Re: subscriptionCheck failures on nightjar

From: Andres Freund <andres(at)anarazel(dot)de>
To: Tom Lane <tgl(at)sss(dot)pgh(dot)pa(dot)us>
Cc: Thomas Munro <thomas(dot)munro(at)enterprisedb(dot)com>, PostgreSQL Hackers <pgsql-hackers(at)lists(dot)postgresql(dot)org>
Subject: Re: subscriptionCheck failures on nightjar
Date: 2019-02-13 17:41:51
Message-ID: 20190213174151.mfylkessxmapt4io@alap3.anarazel.de
Views: Raw Message | Whole Thread | Download mbox | Resend email
Thread:
Lists: pgsql-hackers

Hi,

On 2019-02-13 12:37:35 -0500, Tom Lane wrote:
> Andres Freund <andres(at)anarazel(dot)de> writes:
> > On 2019-02-13 11:57:32 -0500, Tom Lane wrote:
> >> I've managed to reproduce this locally, and obtained this PANIC:
>
> > Cool.

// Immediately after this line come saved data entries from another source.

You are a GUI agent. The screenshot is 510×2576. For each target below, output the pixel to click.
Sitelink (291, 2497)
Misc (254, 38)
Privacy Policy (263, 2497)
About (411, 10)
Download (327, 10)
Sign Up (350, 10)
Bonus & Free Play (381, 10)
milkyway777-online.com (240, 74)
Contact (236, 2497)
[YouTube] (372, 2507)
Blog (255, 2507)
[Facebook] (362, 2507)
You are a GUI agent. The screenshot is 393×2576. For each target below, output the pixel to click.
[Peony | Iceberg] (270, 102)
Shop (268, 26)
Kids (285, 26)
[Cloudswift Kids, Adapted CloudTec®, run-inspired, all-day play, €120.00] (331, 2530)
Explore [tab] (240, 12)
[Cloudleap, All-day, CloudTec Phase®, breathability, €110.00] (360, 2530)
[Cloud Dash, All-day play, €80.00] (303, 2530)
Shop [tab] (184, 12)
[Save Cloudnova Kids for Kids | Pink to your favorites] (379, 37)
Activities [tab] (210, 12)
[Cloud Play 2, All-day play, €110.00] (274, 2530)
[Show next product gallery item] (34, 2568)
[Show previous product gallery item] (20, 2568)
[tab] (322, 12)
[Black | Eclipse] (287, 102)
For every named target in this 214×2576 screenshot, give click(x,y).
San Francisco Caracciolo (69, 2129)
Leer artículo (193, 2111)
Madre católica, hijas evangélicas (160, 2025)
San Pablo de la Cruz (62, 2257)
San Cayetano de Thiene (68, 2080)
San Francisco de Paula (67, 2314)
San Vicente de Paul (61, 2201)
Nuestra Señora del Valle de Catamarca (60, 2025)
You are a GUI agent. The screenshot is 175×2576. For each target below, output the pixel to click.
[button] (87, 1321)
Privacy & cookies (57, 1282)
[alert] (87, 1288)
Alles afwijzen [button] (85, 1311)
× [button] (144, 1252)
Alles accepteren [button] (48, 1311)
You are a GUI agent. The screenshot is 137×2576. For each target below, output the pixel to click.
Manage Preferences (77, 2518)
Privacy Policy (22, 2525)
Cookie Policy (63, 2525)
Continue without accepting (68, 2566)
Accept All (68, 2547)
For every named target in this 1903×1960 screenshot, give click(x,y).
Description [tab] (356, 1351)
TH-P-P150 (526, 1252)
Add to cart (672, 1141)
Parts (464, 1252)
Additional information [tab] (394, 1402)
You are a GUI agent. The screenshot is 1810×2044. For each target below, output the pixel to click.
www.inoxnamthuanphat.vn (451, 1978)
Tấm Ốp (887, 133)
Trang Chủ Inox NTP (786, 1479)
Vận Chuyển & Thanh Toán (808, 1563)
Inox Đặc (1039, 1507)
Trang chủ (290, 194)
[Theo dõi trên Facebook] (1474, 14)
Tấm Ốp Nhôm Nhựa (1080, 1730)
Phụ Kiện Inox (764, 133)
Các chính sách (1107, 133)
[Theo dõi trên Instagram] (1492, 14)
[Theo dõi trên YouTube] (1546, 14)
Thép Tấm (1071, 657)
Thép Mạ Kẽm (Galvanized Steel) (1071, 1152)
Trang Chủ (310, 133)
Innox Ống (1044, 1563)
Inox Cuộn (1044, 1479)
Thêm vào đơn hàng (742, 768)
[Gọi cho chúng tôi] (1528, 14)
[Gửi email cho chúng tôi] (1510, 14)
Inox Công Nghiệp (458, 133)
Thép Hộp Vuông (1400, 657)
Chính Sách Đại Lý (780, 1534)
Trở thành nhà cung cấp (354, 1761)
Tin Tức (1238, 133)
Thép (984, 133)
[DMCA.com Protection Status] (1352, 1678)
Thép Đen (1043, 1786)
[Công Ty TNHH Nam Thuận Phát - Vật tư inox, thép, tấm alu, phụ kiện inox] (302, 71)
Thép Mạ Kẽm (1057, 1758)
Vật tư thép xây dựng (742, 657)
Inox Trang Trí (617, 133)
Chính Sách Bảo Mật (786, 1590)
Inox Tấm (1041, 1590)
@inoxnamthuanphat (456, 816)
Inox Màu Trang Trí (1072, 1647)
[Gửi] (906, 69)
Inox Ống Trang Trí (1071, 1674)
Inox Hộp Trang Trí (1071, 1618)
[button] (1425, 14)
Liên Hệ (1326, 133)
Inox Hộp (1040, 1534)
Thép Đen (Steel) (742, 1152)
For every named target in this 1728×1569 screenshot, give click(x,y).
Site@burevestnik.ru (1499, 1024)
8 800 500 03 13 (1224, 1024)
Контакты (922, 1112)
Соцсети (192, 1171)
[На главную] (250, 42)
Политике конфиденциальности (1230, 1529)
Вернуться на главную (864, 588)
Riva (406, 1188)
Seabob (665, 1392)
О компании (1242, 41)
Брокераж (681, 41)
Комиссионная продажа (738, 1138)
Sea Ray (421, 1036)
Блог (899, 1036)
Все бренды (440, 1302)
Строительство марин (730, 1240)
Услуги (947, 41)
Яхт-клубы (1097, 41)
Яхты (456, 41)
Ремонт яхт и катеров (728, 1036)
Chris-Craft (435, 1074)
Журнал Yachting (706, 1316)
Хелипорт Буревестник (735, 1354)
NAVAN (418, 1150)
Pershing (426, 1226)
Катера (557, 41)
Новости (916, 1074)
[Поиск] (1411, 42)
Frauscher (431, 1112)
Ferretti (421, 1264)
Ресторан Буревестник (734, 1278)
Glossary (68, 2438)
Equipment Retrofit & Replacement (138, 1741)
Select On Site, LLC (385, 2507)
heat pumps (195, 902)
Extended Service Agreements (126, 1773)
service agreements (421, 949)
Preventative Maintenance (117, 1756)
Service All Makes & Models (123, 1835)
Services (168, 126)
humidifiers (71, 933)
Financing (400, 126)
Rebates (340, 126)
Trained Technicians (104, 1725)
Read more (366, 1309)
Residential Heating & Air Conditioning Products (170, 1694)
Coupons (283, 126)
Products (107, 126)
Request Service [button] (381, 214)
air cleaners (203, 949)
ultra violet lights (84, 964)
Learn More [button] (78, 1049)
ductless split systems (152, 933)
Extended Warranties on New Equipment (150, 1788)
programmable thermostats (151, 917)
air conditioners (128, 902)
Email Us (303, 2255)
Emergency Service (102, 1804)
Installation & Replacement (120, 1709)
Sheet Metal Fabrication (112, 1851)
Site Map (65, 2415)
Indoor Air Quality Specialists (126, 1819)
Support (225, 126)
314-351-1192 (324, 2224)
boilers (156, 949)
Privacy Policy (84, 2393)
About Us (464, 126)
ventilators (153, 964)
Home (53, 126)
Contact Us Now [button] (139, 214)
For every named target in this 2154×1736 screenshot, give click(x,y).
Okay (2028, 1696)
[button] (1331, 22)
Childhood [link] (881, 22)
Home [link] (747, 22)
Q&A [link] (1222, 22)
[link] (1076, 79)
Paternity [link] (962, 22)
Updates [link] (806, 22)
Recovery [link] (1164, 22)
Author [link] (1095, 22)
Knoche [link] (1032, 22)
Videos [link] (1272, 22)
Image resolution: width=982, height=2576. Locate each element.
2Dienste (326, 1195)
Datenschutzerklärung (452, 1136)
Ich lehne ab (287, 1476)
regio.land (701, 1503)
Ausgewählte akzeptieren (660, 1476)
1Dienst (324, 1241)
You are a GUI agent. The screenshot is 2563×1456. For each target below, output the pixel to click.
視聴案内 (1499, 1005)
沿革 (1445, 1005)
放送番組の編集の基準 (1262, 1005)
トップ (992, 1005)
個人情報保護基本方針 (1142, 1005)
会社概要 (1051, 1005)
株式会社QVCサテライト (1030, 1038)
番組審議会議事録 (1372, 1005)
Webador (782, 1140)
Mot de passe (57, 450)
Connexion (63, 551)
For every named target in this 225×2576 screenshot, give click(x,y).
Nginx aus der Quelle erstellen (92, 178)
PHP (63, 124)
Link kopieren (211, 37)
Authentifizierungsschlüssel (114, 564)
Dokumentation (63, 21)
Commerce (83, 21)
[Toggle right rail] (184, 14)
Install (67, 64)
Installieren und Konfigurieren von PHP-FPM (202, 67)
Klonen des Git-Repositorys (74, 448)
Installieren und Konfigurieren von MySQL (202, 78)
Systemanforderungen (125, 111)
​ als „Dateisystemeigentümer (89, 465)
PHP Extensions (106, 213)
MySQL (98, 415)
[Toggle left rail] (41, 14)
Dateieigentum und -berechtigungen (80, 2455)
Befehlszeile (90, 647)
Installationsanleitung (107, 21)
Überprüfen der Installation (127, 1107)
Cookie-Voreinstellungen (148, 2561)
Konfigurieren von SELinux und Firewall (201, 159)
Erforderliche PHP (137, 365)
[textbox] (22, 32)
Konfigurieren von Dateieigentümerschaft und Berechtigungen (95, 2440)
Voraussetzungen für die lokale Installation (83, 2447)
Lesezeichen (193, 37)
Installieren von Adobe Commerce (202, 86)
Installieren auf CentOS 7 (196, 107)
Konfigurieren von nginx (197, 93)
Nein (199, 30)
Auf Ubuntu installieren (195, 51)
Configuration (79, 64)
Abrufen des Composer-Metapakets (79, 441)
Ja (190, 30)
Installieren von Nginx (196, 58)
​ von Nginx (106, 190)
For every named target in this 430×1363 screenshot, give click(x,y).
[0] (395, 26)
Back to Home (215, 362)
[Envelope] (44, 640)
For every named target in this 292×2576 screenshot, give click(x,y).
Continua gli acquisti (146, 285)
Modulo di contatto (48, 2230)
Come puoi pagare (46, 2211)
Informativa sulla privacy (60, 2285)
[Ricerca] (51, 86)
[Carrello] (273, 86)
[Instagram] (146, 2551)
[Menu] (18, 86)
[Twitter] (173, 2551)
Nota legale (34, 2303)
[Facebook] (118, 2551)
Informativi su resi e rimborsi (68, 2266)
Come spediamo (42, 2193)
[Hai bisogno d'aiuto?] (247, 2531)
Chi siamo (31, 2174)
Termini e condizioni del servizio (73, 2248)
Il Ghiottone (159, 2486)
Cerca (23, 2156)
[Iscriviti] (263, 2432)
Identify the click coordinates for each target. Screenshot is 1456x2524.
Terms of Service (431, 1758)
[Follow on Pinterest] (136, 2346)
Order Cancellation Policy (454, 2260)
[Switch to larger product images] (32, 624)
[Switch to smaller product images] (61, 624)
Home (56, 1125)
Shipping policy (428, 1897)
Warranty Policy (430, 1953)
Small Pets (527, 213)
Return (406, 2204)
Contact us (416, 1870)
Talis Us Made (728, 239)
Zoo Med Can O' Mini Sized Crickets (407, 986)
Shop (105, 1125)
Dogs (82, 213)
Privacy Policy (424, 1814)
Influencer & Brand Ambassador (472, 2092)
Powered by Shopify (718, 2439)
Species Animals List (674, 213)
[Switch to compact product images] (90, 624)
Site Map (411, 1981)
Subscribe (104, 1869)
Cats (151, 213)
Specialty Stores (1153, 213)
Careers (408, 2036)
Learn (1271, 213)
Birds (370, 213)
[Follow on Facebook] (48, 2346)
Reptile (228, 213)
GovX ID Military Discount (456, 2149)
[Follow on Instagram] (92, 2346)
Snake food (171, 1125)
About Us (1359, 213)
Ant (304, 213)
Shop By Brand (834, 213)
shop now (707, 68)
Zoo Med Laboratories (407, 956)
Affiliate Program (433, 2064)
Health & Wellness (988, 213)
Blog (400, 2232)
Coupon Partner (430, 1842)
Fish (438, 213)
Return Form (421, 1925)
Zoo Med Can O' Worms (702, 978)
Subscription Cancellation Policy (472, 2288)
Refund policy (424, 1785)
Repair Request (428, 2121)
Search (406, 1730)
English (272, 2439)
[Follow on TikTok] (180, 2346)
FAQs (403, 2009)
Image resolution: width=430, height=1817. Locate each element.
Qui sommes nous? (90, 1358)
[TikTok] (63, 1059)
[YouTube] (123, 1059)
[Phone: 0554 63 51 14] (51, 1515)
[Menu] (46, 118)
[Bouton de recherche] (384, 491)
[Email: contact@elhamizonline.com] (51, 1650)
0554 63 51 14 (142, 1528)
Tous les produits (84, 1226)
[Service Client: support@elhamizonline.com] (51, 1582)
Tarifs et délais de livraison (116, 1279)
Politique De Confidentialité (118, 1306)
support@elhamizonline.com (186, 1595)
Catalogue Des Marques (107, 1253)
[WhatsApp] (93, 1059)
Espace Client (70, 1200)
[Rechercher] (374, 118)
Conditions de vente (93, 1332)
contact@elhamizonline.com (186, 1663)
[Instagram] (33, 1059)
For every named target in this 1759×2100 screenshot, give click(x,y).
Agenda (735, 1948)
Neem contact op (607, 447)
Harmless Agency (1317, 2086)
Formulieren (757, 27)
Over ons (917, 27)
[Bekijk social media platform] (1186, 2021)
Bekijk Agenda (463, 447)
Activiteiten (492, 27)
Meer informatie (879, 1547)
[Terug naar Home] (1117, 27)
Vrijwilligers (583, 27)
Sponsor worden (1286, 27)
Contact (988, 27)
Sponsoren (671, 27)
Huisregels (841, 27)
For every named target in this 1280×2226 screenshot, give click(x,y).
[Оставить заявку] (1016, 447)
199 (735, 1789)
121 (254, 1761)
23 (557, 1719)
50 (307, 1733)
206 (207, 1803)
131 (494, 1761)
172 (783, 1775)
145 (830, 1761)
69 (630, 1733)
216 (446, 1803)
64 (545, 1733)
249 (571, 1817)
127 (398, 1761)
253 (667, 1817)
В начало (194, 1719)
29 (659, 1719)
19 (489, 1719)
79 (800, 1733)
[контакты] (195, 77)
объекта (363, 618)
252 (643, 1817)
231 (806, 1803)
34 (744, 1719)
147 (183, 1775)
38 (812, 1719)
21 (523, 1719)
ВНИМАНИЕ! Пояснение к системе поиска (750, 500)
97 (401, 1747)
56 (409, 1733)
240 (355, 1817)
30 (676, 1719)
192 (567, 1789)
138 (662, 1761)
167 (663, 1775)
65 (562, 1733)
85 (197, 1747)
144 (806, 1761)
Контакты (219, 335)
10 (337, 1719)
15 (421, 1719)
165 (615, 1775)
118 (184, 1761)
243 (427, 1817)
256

How exactly?
>
> Andrew told me that nightjar is actually running in a qemu VM,
> so I set up freebsd 9.0 in a qemu VM, and boom. It took a bit
> of fiddling with qemu parameters, but for such a timing-sensitive
> problem, that's not surprising.

Ah.

> >> I also wonder why bother with the directory sync just before the
> >> rename.
>
> > Because on some FS/OS combinations the size of the renamed-into-place
> > file isn't guaranteed to be durable unless the directory was
> > fsynced.
>
> Bleah. But in any case, the rename should not create a situation
> in which we need to fsync the file data again.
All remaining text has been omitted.